ほうのは古典的な価値の定まった物を絵にしたのが多く、弘徽殿のは新作として近ごろの世間に評判のよい物を描かせたのが多かったから、見た目のにぎやかで派手《はで》なのはこちらにあった。典侍《ないしのすけ》や内侍《ないし》や命婦《みょうぶ》も絵の価値を論じることに一所懸命になっていた。女院も宮中においでになるころであったから、女官たちの論議する者を二つにして説をたたかわせて御覧になった。左右に分けられたのである。梅壺方は左で、平典侍《へいてんじ》、侍従の内侍、少将の命婦などで、右方は大弐《だいに》の典侍、中将の命婦、兵衛《ひょうえ》の命婦などであった。
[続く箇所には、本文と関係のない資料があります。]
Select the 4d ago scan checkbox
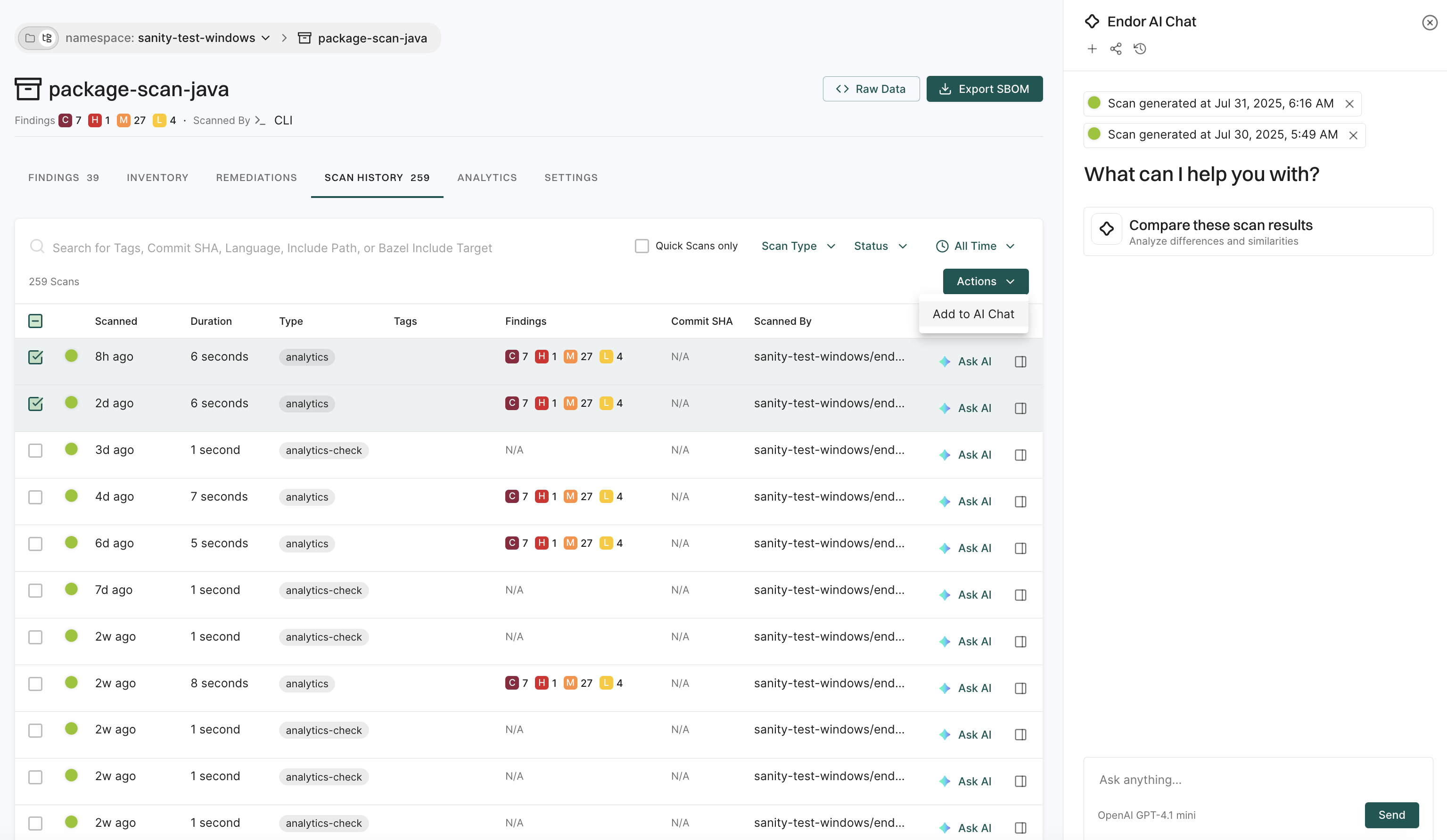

皆世間から有識者として認められている女性である。思い思いのことを主張する弁論を女院は興味深く思召《おぼしめ》して、まず日本最初の小説である竹取の翁《おきな》と空穂《うつぼ》の俊蔭《としかげ》の巻を左右にして論評をお聞きになった。
「竹取の老人と同じように古くなった小説ではあっても、思い上がった主人公の赫耶《かぐや》姫の性格に人間の理想の最高のものが暗示されていてよいのです。卑近なことばかりがおもしろい人にはわからないでしょうが」
と左は言う。右は、
「赫耶姫の上った天上の世界というものは空想の所産にすぎません。この世の生活の写してある所はあまりに非貴族的で美しいものではありません。宮廷の描写などは少しもないではありませんか。赫耶姫は竹取の翁の一つの家を照らすだけの光しかなかったようですね。安部《あべ》の多《おおし》が大金で買った毛皮がめらめらと焼けたと書いてあったり、あれだけ蓬莱《ほうらい》の島を想像して言える倉持《くらもち》の皇子《みこ》が贋物《にせもの》を持って来てごまかそうとしたりするところがとてもいやです」
この竹取の絵は巨勢《こせ》の相覧《おうみ》の筆で、詞《ことば》書きは貫之《つらゆき》がしている。紙屋紙《かんやがみ》に唐錦《からにしき》の縁が付けられてあって、赤紫の表紙、紫檀《したん》の軸で穏健な体裁である。
「俊蔭は暴風と波に弄《もてあそ》ばれて異境を漂泊しても芸術を求める心が強くて、しまいには外国にも日本にもない音楽者になったという筋が竹取物語よりずっとすぐれております。それに絵も日本と外国との対照がおもしろく扱われている点ですぐれております」
と右方は主張するのであった。これは式紙地《しきしじ》の紙に書かれ、青い表紙と黄玉《おうぎょく》の軸が付けられてあった。絵は常則《つねのり》、字は道風であったから派手《はで》な気分に満ちている。左はその点が不足であった。次は伊勢《いせ》物語と正三位《しょうさんみ》が合わされた。この論争も一通りでは済まない。今度も右は見た目がおもしろくて刺戟《しげき》的で宮中の模様も描かれてあるし、現代に縁の多い場所や人が写されてある点でよさそうには見えた。平典侍が言った。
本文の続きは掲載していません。